Twenty-eight dancers and 18 support staff toured Shanghai and four cities in East China's Zhejiang Province in September, and will wrap up the tour in Beijing with a performance at the Centenary Hall of Peking University on September 21 and two performances at Tianqiao Theater on September 25 and 26.
"In last three years, Alberta Ballet continues to grow its reputation world-wide," says 44-year-old Grand-Maitre. "Our dancers develop their skills and enhance their knowledge of the world's infinite cultures greatly by touring."
China, according to Grand-Maitre, has become the premier touring market for some of the world's best-know ballet companies and he is proud Alberta Ballet is among them.
Born in Hull, Quebec, Grand-Maitre began his dance training at York University in Toronto and later danced with Ballet British Columbia and Theater Ballet of Canada. He was, by his own admission, never a great dancer. His real ambition was to choreograph. "I was more curious about the process of how you put steps together than in interpreting them," he says.
In 2002, Grand-Maitre assumed the artistic leadership of Alberta Ballet, which began as a small, amateur ensemble founded in Edmonton in 1966 and completed a successful merger with Calgary City Ballet in 1990.
Under his direction, Alberta Ballet has enjoyed considerable success both artistically and financially. Dance critic Michael Crabb recently wrote in New York City's prestigious Dance Magazine: "Rapidly emerging as the Canadian troupe to watch, the originality of its programming combined with the passionate commitment of its dancing has earned Alberta Ballet a strong following at home and growing attention abroad."

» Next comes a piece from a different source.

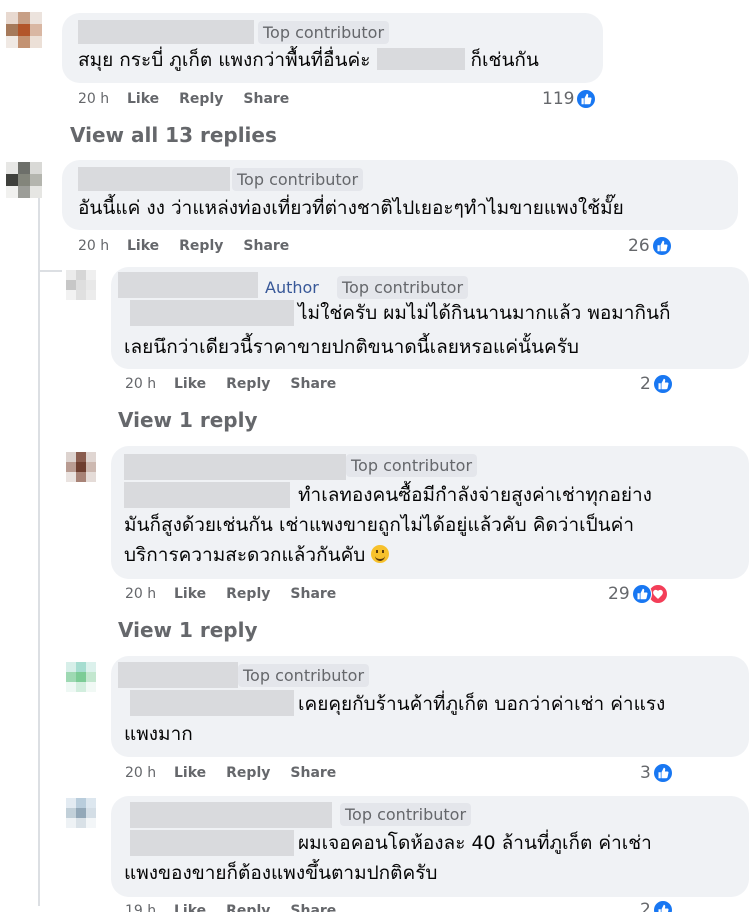 The height and width of the screenshot is (912, 756). I want to click on reaction-summary: 119, so click(570, 99).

Grand-Maitre wants to shape Alberta Ballet as a contemporary ensemble with an innovative repertoire and dancers who are powerful communicators.

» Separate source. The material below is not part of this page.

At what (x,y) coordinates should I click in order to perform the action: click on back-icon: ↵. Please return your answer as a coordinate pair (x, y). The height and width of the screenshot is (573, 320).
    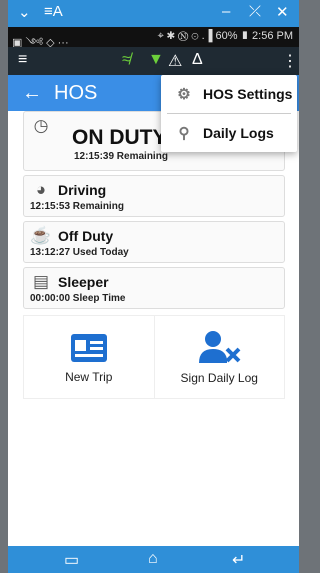
    Looking at the image, I should click on (238, 560).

"I do not intend to let them hide in their technique," he says. "I want them to be dancing on the edge. That is what makes our art exciting."

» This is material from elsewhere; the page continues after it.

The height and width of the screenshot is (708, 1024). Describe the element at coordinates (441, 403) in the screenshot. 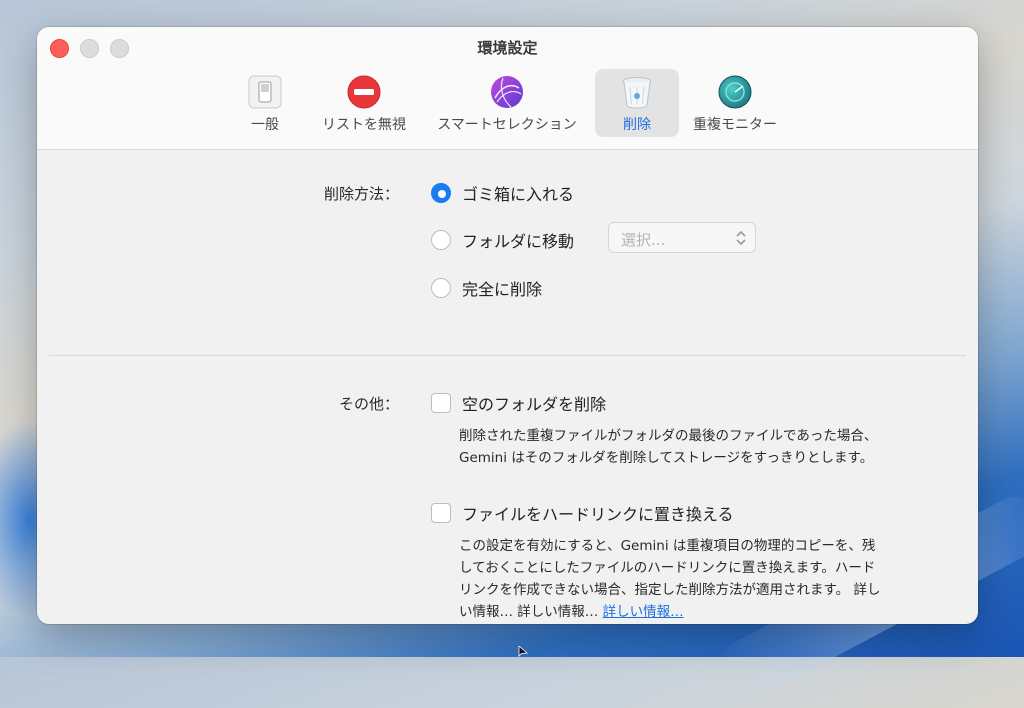

I see `delete-empty-folders-checkbox` at that location.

His ballets are highly theatrical. He seeks dancers with strong dramatic potential. He collaborates with his favorite designers to create environments that amplify the choreography's poetic or emotional intent. His approach is very much that of a theater director and he's not afraid to mix things up.
Grand-Maitre's Carmen takes Russian composer Rodion Shehedrin's astringent re-scoring of Bizet's original and combines it with excerpts from the actual opera, sung live.
To warm-up the audience for Carmen, for this China tour, Grand-Maitre chose George Balanchine's Who Cares? - a light-hearted, jazzy concoction that uses 16 George Gershwin tunes to put the dancers through their paces. There is everything here audiences want to see - leaps and lifts, twirls and spins.